→ Testo fornito
Un libro che, con lucidità e realismo, racconta una storia
drammatica di sopraffazione, abusi, umiliazioni, ma anche di speranza ed amore.
Ciò che più colpisce e che distingue questo da altri racconti è lo stile in cui
è scritto: è quasi una cronaca, una voce fuori campo che descrive ciò che
accade con precisione ed impersonalità, cosa che contrasta con la profonda intimità
delle sofferenze narrate che risultano così più chiare ed acute. L’autrice, che
ha conosciuto di persona Lale ormai anziano, racconta questa storia al
presente, facendoci entrare nel campo con i prigionieri, permettendoci quasi di
vederli camminare davanti a Lale porgendogli il braccio ed il talloncino di
carta con il numero identificativo. Ci sembra, leggendo, di visualizzare le
vicende come in un film muto eppure non meno cruento e doloroso. Fino alla fine
del racconto non sappiamo cosa accadrà a Gita e Lale, se si ritroveranno, se
riusciranno a scappare, se sopravviveranno e tutto questo rende la percezione
degli accadimenti più forte ed intensa.

→ Consegna 1
Secondo la recensione, in quale tempo verbale l'autrice racconta la storia di Lale?
→ Consegna 2
In base alla recensione, perché le sofferenze narrate risultano più chiare e acute?
→ Consegna 3
Trascrivi alla lettera il tratto della recensione che va da "Ciò che più" fino a "forte ed intensa.".

→ Dati sulle coordinate degli elementi
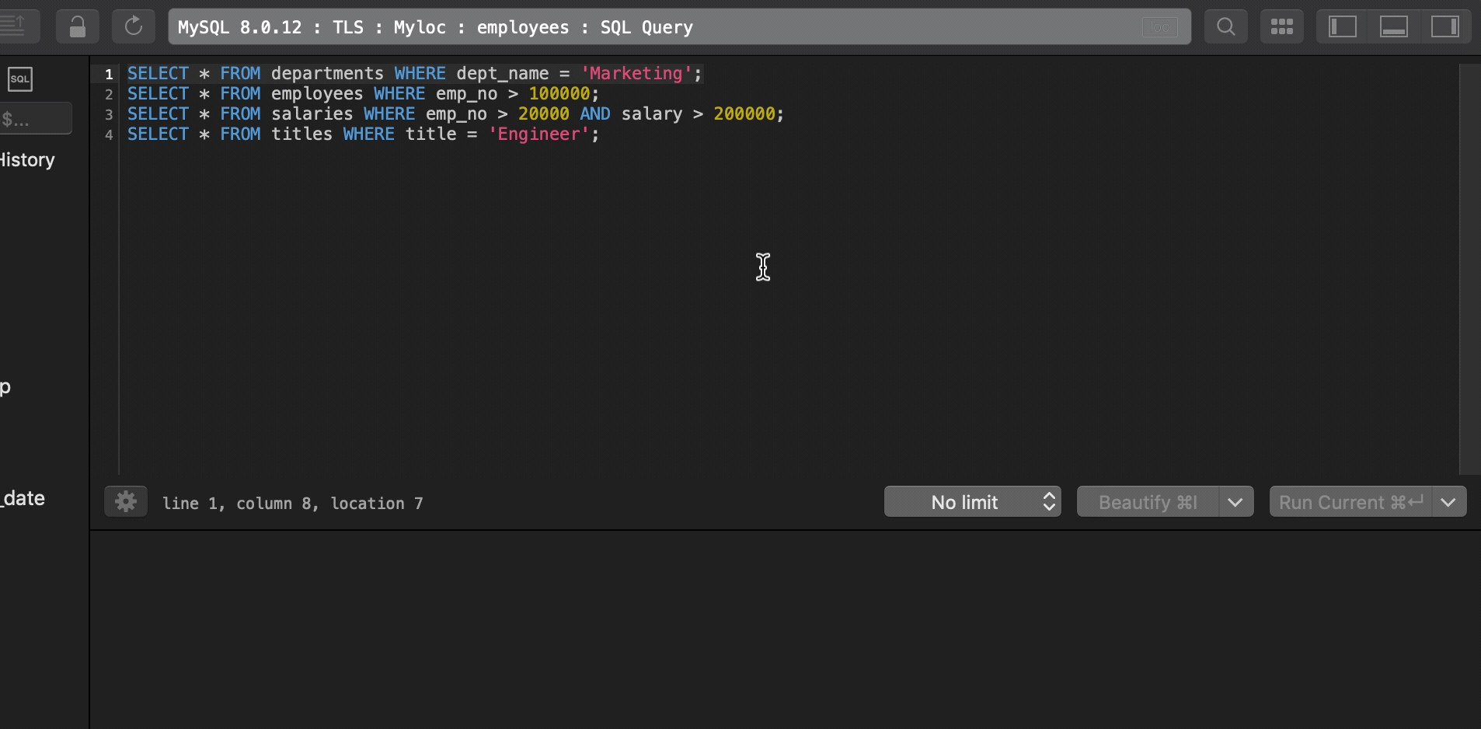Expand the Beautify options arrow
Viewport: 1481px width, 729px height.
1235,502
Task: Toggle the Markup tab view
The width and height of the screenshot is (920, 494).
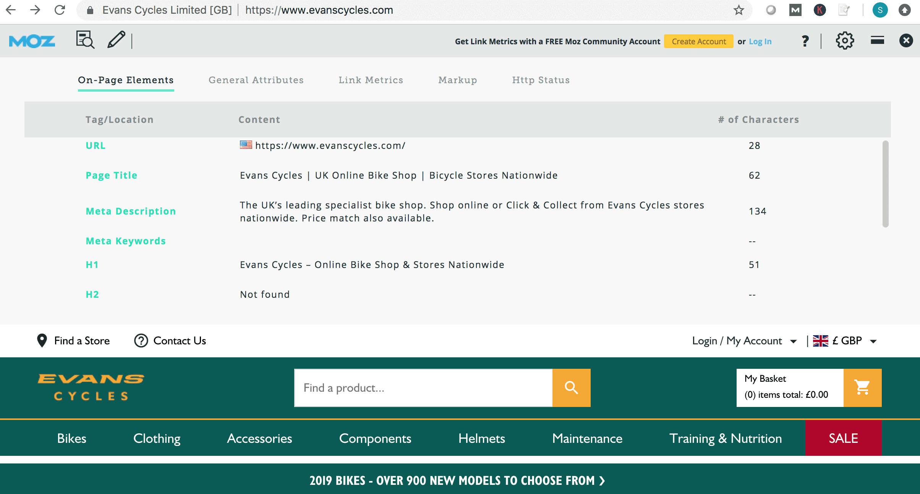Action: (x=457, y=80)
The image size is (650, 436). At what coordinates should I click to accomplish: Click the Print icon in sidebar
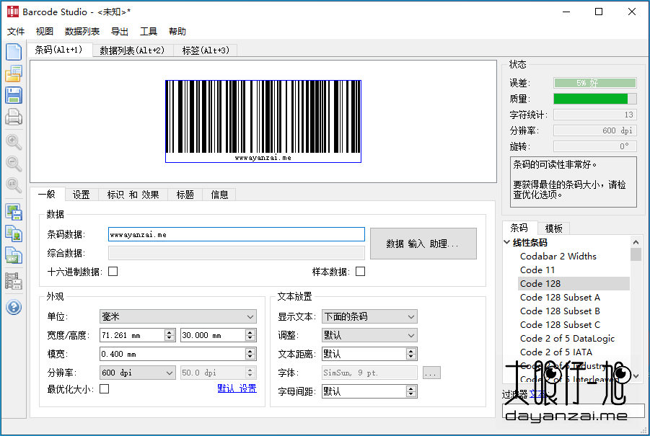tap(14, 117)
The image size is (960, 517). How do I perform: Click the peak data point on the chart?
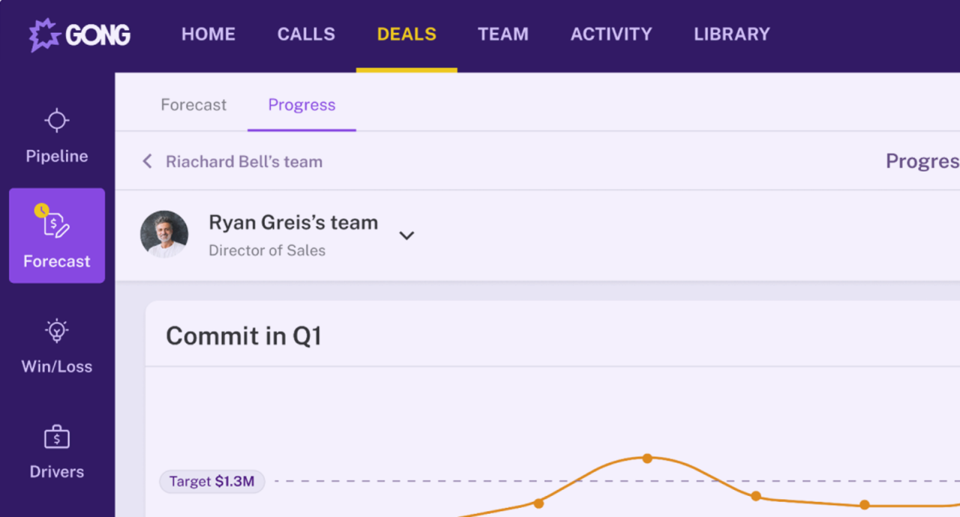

→ Risposta 1
Al presente.

→ Risposta 2
Lo stile è quasi quello di una cronaca: una voce fuori campo descrive gli eventi con precisione e impersonalità. Questo distacco contrasta con la profonda intimità delle sofferenze, che per questo risultano più chiare e acute.

→ Risposta 3
Ciò che più colpisce e che distingue questo da altri racconti è lo stile in cui
è scritto: è quasi una cronaca, una voce fuori campo che descrive ciò che
accade con precisione ed impersonalità, cosa che contrasta con la profonda intimità
delle sofferenze narrate che risultano così più chiare ed acute. L’autrice, che
ha conosciuto di persona Lale ormai anziano, racconta questa storia al
presente, facendoci entrare nel campo con i prigionieri, permettendoci quasi di
vederli camminare davanti a Lale porgendogli il braccio ed il talloncino di
carta con il numero identificativo. Ci sembra, leggendo, di visualizzare le
vicende come in un film muto eppure non meno cruento e doloroso. Fino alla fine
del racconto non sappiamo cosa accadrà a Gita e Lale, se si ritroveranno, se
riusciranno a scappare, se sopravviveranno e tutto questo rende la percezione
degli accadimenti più forte ed intensa.